Jaybird, Home

LOWER ALABAMA, 1968

Two weeks before my seventh birthday, my family left the sandy red dirt of the wiregrass region of Lower Alabama and moved to Birmingham, a roiling city built in the shadow of Red Mountain in the southern Appalachians. The move should have been a shock—I was leaving a town untouched by open conflict for a city notorious for its racist convulsions of water cannons and police dogs and church bombings—but I was six. I knew nothing of that. I missed the pine trees.

We returned to Lower Alabama often because my grandparents still lived there, in the house where my grandfather was born, and our long family history and frequent visits might explain why I imprinted on that landscape so wholly. Or perhaps it was the open windows, a time when what happened outside the house was felt indoors, or the innocence that sent children outside to play after breakfast, not to return till hunger drove them home again. I am a creature of piney woods and folded terrain, of birdsong and running creeks and a thousand shades of green, of forgiving soil that yields with each footfall. That hot land is a part of me, as fundamental to my shaping as a family member, and I would have remembered its precise features with an ache of homesickness even if I had never seen it again.

It would take all the words in Remembrance of Things Past to catalog what I remember about the place where I was born, but there are three things that can bring it all back to me in startling detail: the sight of a red dirt road, the smell of pine needles, and the sound of a blue jay’s call. And of those three, by far the most powerful is the call of the jaybird.

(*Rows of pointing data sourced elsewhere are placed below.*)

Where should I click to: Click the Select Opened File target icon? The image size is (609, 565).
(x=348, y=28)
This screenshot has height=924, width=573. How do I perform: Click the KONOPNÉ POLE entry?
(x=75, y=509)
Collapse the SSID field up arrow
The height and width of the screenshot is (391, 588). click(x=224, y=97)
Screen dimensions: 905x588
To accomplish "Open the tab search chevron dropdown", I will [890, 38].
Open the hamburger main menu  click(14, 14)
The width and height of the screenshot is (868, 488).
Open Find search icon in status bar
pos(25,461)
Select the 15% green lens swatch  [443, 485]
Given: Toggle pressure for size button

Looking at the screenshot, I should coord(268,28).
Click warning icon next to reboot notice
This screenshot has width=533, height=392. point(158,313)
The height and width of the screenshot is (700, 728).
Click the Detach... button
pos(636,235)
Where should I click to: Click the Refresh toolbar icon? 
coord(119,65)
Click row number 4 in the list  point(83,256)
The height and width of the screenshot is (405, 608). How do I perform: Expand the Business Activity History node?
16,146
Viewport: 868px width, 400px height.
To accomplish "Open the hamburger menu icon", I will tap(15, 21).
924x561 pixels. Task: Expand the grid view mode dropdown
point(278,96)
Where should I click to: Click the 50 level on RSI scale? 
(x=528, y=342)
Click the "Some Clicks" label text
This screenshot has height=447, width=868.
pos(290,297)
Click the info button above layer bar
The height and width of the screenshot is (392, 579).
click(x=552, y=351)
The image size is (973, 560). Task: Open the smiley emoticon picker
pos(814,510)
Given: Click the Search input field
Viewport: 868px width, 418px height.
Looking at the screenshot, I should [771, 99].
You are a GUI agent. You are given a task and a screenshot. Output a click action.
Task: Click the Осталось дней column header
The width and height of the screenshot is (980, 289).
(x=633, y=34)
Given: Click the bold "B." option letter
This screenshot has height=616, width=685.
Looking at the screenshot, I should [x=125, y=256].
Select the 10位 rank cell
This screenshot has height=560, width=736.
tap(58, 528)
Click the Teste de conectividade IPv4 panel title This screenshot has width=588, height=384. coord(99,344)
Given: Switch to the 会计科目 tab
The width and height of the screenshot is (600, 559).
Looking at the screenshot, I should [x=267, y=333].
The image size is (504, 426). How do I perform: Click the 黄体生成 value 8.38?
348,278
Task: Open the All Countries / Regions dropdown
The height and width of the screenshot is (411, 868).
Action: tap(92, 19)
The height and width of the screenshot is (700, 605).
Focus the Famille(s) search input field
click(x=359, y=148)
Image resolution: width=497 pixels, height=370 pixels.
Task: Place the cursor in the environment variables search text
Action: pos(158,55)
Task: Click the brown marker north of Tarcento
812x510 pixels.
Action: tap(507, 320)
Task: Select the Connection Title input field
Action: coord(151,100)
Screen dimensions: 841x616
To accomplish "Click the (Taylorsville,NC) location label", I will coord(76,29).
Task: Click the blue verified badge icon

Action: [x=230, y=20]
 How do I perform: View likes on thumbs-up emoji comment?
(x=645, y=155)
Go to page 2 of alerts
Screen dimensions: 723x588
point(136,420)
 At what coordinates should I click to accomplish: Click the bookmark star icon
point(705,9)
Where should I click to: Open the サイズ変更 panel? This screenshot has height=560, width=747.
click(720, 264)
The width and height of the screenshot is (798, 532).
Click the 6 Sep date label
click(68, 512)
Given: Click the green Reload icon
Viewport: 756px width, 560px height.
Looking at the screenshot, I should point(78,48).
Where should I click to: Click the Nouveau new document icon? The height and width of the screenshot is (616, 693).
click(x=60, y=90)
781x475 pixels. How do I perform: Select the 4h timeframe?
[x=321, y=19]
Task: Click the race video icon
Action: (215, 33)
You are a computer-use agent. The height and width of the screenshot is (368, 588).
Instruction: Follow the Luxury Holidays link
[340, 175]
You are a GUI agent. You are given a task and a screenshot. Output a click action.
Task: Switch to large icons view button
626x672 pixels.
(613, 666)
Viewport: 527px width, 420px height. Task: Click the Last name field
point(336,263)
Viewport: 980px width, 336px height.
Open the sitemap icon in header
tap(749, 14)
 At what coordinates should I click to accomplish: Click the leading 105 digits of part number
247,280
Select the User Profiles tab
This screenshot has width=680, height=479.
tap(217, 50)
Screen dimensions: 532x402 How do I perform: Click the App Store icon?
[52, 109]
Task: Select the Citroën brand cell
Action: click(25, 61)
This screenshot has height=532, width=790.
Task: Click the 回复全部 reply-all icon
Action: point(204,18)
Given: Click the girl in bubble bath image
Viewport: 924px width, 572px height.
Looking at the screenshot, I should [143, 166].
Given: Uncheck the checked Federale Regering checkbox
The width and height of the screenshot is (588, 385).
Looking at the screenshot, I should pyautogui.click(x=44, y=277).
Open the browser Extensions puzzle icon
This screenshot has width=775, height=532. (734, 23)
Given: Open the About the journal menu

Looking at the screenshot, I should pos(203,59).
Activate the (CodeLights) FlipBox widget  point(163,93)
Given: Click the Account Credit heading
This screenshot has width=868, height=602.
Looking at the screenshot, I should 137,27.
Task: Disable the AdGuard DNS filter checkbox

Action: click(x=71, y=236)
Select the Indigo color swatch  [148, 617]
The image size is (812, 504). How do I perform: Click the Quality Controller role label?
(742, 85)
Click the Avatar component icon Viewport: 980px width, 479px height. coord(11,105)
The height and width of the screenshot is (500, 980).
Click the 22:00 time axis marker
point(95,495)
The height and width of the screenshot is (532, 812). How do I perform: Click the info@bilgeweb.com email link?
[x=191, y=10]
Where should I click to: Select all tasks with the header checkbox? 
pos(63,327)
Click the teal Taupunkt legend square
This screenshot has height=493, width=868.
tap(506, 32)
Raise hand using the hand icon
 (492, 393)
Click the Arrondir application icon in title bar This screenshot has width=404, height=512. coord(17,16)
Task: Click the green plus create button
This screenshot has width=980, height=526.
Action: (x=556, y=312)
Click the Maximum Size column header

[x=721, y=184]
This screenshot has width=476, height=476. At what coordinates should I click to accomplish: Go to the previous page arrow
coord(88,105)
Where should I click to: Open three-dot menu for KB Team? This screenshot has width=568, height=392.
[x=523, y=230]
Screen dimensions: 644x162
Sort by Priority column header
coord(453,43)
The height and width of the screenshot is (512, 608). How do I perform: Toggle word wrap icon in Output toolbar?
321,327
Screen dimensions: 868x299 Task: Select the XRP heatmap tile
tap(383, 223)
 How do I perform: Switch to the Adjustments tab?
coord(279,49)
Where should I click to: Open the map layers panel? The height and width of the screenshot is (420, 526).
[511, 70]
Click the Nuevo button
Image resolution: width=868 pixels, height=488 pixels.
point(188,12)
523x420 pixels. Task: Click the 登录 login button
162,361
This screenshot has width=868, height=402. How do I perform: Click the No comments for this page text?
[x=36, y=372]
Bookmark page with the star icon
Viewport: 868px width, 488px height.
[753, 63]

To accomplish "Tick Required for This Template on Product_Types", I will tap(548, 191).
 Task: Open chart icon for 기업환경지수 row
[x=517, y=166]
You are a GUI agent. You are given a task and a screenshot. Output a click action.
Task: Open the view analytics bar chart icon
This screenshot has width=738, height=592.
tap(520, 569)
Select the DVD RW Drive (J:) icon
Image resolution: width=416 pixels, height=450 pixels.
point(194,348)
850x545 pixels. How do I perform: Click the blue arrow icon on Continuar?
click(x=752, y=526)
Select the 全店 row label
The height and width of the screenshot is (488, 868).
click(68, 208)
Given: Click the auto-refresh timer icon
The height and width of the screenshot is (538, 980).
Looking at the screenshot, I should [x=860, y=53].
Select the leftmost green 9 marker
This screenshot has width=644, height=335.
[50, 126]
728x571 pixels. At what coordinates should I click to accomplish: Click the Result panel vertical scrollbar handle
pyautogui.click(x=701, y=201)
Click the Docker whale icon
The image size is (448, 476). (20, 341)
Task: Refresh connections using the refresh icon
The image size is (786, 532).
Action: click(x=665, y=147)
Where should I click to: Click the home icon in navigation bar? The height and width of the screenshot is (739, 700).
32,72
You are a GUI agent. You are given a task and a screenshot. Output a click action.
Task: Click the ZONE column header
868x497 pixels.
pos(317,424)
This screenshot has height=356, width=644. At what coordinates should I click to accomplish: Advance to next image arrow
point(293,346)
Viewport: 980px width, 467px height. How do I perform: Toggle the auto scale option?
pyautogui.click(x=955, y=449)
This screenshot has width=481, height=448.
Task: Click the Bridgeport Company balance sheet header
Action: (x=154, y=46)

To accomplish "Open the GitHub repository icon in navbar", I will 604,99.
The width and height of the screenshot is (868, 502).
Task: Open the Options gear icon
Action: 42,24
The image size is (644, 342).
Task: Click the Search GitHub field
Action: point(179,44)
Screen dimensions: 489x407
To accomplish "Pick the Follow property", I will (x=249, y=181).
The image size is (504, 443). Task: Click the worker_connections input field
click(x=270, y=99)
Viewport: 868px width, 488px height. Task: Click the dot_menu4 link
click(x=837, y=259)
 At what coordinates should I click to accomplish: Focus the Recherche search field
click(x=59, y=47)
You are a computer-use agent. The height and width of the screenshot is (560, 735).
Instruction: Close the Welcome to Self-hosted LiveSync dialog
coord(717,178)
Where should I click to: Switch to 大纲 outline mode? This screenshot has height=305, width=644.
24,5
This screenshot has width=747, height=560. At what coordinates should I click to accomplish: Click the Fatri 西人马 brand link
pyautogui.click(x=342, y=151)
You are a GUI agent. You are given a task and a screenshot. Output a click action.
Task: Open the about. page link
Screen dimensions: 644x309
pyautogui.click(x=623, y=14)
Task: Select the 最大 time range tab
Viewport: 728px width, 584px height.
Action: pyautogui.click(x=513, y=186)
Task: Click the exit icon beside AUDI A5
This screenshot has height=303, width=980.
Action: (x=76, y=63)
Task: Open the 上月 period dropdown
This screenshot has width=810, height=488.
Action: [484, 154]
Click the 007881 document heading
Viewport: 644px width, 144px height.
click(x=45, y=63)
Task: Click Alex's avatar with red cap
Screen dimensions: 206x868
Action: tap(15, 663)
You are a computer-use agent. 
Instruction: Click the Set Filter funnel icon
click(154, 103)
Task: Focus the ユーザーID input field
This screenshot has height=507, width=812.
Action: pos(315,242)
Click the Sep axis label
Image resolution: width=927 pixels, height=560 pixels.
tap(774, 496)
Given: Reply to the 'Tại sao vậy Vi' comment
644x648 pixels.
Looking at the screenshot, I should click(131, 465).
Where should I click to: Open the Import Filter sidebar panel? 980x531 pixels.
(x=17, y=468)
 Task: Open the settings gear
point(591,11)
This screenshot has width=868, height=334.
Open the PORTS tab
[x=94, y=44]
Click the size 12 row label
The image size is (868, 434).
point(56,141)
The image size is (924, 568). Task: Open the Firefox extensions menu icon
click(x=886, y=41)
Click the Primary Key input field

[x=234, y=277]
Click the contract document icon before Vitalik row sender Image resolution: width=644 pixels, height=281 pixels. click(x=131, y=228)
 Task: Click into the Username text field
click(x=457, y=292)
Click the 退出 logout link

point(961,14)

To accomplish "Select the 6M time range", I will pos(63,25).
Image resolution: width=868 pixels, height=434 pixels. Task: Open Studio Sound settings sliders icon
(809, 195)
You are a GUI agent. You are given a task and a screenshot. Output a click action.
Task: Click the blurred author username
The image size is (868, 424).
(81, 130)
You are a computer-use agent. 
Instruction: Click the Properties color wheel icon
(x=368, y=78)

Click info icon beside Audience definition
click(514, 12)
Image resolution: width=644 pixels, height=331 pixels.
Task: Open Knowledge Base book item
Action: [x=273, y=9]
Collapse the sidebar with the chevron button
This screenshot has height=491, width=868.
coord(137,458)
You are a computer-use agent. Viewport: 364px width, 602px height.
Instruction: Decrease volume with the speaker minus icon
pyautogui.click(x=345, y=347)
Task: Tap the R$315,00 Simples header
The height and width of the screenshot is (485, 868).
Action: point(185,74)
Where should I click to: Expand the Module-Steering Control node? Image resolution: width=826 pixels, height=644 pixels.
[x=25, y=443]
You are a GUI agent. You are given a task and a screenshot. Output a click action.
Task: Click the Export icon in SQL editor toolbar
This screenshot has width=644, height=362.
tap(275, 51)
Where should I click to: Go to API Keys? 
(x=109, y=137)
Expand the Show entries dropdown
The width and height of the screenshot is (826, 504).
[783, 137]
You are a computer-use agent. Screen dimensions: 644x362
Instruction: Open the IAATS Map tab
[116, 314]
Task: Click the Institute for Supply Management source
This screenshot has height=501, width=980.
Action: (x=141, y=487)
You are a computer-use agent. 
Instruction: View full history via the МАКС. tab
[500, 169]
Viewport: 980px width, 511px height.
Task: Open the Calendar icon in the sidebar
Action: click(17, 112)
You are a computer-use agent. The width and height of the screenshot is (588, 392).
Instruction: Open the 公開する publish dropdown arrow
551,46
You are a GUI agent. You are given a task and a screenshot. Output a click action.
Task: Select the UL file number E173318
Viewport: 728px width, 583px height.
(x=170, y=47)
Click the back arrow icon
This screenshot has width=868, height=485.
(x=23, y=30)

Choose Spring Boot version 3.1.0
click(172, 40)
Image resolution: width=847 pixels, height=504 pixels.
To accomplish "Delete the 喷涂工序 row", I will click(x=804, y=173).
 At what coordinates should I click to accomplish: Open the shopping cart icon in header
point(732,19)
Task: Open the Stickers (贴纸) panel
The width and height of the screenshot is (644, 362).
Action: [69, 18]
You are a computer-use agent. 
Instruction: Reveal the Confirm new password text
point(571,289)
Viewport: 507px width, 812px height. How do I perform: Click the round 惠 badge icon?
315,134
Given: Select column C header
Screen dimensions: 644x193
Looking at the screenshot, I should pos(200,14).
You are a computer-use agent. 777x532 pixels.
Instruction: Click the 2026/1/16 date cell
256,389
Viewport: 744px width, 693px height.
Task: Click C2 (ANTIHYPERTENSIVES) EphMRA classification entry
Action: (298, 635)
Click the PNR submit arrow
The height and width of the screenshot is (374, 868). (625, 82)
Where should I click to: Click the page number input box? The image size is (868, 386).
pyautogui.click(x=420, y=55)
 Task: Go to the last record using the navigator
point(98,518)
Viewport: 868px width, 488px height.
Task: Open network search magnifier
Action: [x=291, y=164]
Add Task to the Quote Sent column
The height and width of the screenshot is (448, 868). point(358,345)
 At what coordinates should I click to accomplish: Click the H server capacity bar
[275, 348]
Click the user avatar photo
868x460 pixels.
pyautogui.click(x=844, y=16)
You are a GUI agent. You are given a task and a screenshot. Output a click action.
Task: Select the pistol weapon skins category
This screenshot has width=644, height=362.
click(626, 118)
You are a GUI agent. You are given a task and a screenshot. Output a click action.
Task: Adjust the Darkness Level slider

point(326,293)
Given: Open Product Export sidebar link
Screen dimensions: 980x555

I love the blue jay’s warning call, the jeer-jeer, jeer-jeer it makes when a hawk is near. I love the softer wheedle wheedle wheedle and please please song for its mate. Blue jays have an immense range of vocalizations—whirring and clicking and churring and whistling and whining and something you’d swear was a whisper—but the sound they make that takes me right back to 1968 is a call that mimics a squeaky screen-door hinge. I hear that sound coming from the top of a pine tree, and instantly I am in the wiregrass region of Lower Alabama, where the soil is red sand, and pine needles make a scented bower fit for all my imagined homes.